Le mardi 25 novembre 2008 à 18:26 +0000, Richard Hughes a écrit :
> No misunderstanding, sorry. APT is the only packaging system that
> formally _requires_ free input from the user, blocking in the
> transaction. 

This is wrong. Any package that does that is considered buggy. I don’t
think there is any such package remaining in lenny.

> PackageKit does allow you ask certain questions, in a _structured_
> way, something like this: http://www.packagekit.org/img/gpk-eula.png

I still don’t understand why you are restricting it to a single category
of questions. Debconf allows that and much more, in a (of course)
structured way.

> It just won't open a terminal. Opening a terminal as the root user
> would be so broken for a GUI tool. Note, an admin can still use the
> apt command line in a terminal, if the package "won't install" using
> the GUI tools.

Synaptic won’t open a terminal either, except on request, for
informational purposes. 

> Sure, PackageKit doesn't aim to replace all the functionality of all
> tools, for that would be insane indeed. Power users don't have to do 
> everything in a GUI. 

If you want to restrict the scope of a package manager to what can be
done by a cron job [0], I’m not sure we will find it very exciting. The
design that delegates all the clever job to backends allow to do much
more than that, so why are you deliberately restricting yourself?

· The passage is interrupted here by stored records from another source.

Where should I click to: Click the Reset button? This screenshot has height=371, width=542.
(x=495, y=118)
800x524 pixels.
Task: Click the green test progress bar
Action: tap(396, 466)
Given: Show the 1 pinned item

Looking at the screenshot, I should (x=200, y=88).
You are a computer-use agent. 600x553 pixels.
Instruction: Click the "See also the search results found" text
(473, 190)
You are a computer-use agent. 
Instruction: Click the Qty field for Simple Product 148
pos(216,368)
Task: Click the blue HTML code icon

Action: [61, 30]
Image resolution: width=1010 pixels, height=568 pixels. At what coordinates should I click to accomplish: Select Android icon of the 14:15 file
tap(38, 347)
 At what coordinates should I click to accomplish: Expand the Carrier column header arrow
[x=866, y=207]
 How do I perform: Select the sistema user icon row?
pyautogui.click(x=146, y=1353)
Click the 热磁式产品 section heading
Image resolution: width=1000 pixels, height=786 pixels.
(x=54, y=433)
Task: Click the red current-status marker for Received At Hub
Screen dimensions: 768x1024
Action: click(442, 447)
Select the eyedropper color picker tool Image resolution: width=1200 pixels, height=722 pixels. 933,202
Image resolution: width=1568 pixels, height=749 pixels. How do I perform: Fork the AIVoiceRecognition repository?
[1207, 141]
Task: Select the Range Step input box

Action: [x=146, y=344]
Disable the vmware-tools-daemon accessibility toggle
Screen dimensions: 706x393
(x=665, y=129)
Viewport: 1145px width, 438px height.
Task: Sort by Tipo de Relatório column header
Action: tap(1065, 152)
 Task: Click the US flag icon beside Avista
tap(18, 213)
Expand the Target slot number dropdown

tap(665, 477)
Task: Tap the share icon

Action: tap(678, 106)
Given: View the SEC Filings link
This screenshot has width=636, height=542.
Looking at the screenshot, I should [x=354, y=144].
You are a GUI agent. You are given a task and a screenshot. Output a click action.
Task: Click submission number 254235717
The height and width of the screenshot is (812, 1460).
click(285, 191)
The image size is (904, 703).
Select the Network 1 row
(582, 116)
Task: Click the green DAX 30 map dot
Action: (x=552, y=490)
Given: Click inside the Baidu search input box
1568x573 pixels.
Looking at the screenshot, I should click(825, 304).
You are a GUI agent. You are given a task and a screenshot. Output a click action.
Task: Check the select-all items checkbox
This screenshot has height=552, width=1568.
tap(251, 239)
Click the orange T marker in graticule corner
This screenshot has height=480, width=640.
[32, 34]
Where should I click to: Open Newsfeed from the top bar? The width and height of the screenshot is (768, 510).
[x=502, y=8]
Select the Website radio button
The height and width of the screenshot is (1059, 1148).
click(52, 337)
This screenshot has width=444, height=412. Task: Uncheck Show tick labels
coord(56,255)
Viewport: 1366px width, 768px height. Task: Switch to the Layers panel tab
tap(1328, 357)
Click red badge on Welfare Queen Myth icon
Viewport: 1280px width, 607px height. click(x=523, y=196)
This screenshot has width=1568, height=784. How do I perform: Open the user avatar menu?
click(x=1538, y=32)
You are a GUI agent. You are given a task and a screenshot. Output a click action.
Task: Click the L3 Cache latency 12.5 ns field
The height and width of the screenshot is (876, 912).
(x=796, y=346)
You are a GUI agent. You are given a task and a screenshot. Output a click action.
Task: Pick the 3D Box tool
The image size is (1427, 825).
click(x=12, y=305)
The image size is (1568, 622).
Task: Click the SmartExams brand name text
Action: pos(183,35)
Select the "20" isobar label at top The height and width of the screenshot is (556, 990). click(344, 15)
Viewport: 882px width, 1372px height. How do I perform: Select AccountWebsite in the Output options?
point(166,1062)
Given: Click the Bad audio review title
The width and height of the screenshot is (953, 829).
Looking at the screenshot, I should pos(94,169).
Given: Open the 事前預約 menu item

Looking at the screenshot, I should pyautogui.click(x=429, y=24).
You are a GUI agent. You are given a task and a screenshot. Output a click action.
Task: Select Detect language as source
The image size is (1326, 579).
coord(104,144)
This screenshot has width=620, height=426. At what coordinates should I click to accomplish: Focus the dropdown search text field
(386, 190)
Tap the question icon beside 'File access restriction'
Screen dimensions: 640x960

Furthermore it sounds strange to advocate at the same time that people
don’t run a GTK+ app as root, and to ask to use something else than
PackageKit to do complex operations. Is secure design only good for
small operations? Or maybe you think distribution upgrades can only be
done with a CLI?

> > Currently it deliberately violates
> > our policies despite all attempts at discussing it, and it would be kept
> > out of the testing branch as soon as it is uploaded.
> 
> Right, sure, it violates an arcane spec that says a package manager
> should provide a VTE for packages that don't use debconf. This was my
> design decision and totally deliberate as it would make most of the
> cool-stuff impossible.

http://www.debian.org/doc/debian-policy/ch-binary.html#s-maintscriptprompt

Anything else is buggy. No one is going to blame PackageKit for not
being able to upgrade buggy packages.

> You don't have to fork PackageKit to make it "work" with Debian, you
> just write a backend and fix your spec. 

You are not going to make us change our policy just because you want to
restrict what a package manager can do to the level of second-grade
distributions.

The one thing that needs fixing in the policy is that it allows
free-form input in a paragraph while forbidding it in another one.

> Ubuntu are quite prepared to work _with_ the PackageKit developers
> rather than _tell_ us what legacy features we have to support.

I don’t recall having asked anyone to implement anything for us. However
I do recall being explained that, if implemented, debconf support would
not make it into your code.

These kinds of little sentences are precisely the hostility I was
talking about. You grew hate for the very idea of correctly supporting
Debian based on false ideas of what our requirements are, and ignored
any further attempts of explanations.